Le Hobbit : Un Voyage Inattendu

        La mise en scène, je le disais, est encore plus poussée que dans les précédents films de Jackson. La scène de la grotte de gobelins est un pur moment de récréation vidéo-ludique, jouissif comme c’est pas permis. On retrouve évidemment les fameux plans en hélicoptère tournant autour des paysages somptueux de Nouvelle-Zélande (où je me suis promis de passer ma retraite)… euh de la Terre du Milieu excusez-moi. Les effets spéciaux sont tout simplement incroyables, il n’y a qu’à voir le travail apporté sur Gollum (détails, peau, yeux…) pour s’en rendre compte.

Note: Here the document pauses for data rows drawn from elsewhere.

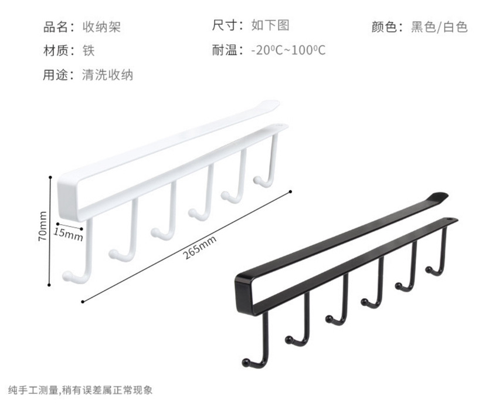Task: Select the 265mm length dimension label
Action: tap(199, 248)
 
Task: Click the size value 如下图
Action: tap(270, 25)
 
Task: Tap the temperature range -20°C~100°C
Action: tap(288, 50)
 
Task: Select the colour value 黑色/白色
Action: tap(439, 27)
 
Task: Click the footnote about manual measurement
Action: tap(80, 390)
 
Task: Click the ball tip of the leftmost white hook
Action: tap(67, 275)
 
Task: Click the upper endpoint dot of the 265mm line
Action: tap(290, 191)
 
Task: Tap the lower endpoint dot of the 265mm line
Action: tap(83, 302)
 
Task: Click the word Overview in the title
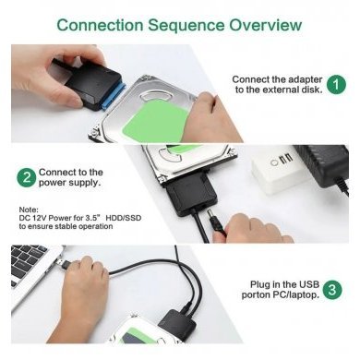point(258,24)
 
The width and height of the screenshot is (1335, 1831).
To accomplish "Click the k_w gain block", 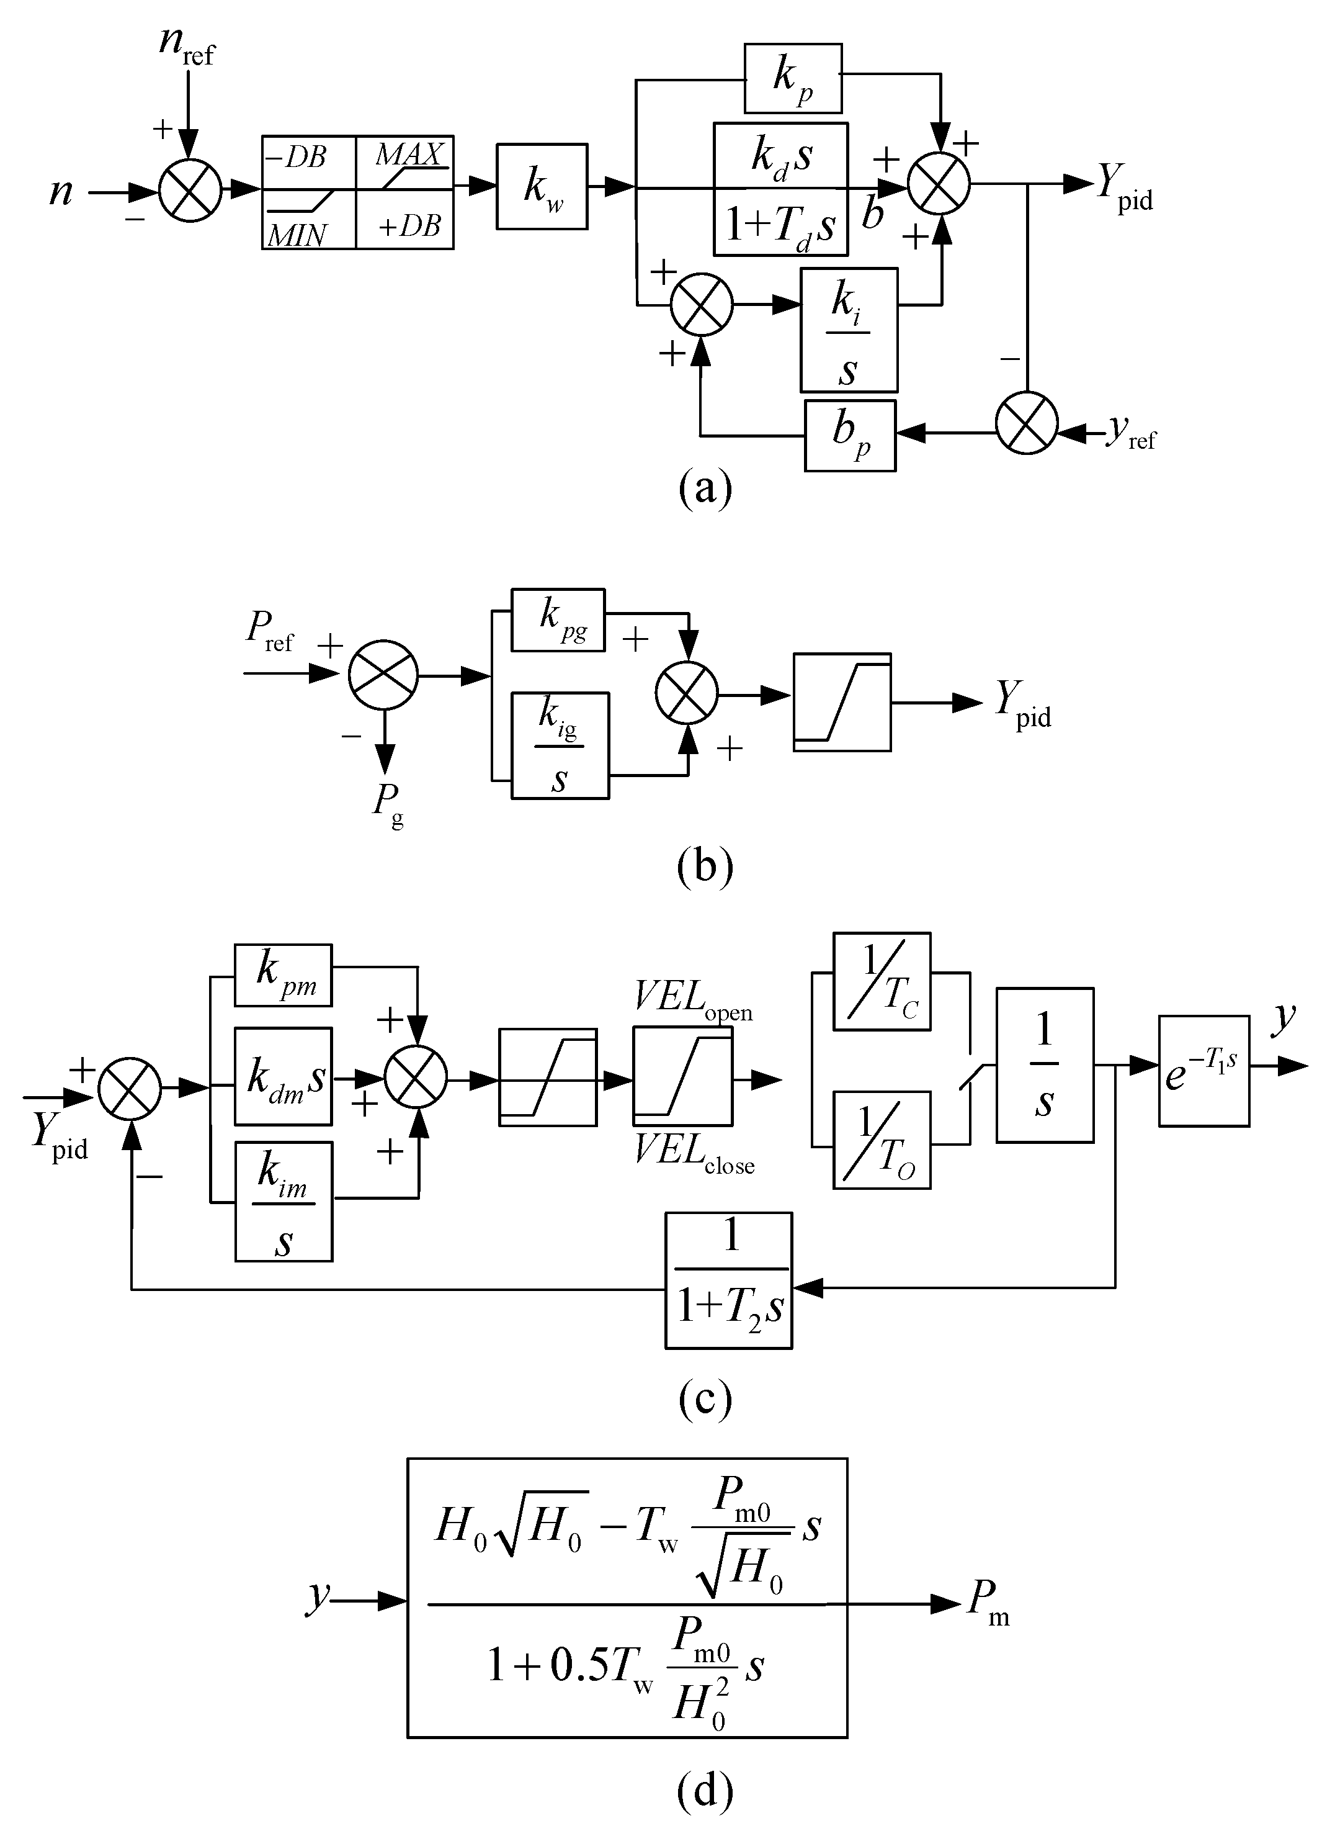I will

        Un des meilleurs films de cette année selon moi, implacable mélange de fantasy mature et de conte enfantin plus rigolard (je pense au passage avec Radagast et ses lapins -ou quand Las Vegas Parano s’invite dans l’oeuvre de Tolkien en quelques sortes) qui n’empêche pas quelques petites références pas toujours nécessaires à la trilogie du Seigneur des Anneaux, s’il fallait lui trouver des défauts.

        Un petit point sur le HFR (high frame rate), soit la projection en 48 images par seconde au lieu des 24 habituelles. Je doit dire que si l’image gagne en netteté et se rapproche encore plus de la réalité, le ressenti est tout de même vraiment bizarre. En fait cela dépend énormément du type de scène : les scènes d’action sont impressionnantes avec ce procédé, on a l’impression de se retrouver au milieu du combat. Par contre pour le reste, j’ai eu la désagréable impression de voir un film en accéléré, avec un décalage son/image, ce qui joue de mauvais tours à certains trucages (mais de là à dire que cela donne des migraines comme j’ai pu le lire, il ne faut pas abuser). En tout cas il est certain que cette technologie peut faire des merveilles, mais notre oeil est sans doute trop habitué aux 24 images pour s’adapter en un seul film.

P.S. 1 : Vivement l’année prochaine pour le deuxième film !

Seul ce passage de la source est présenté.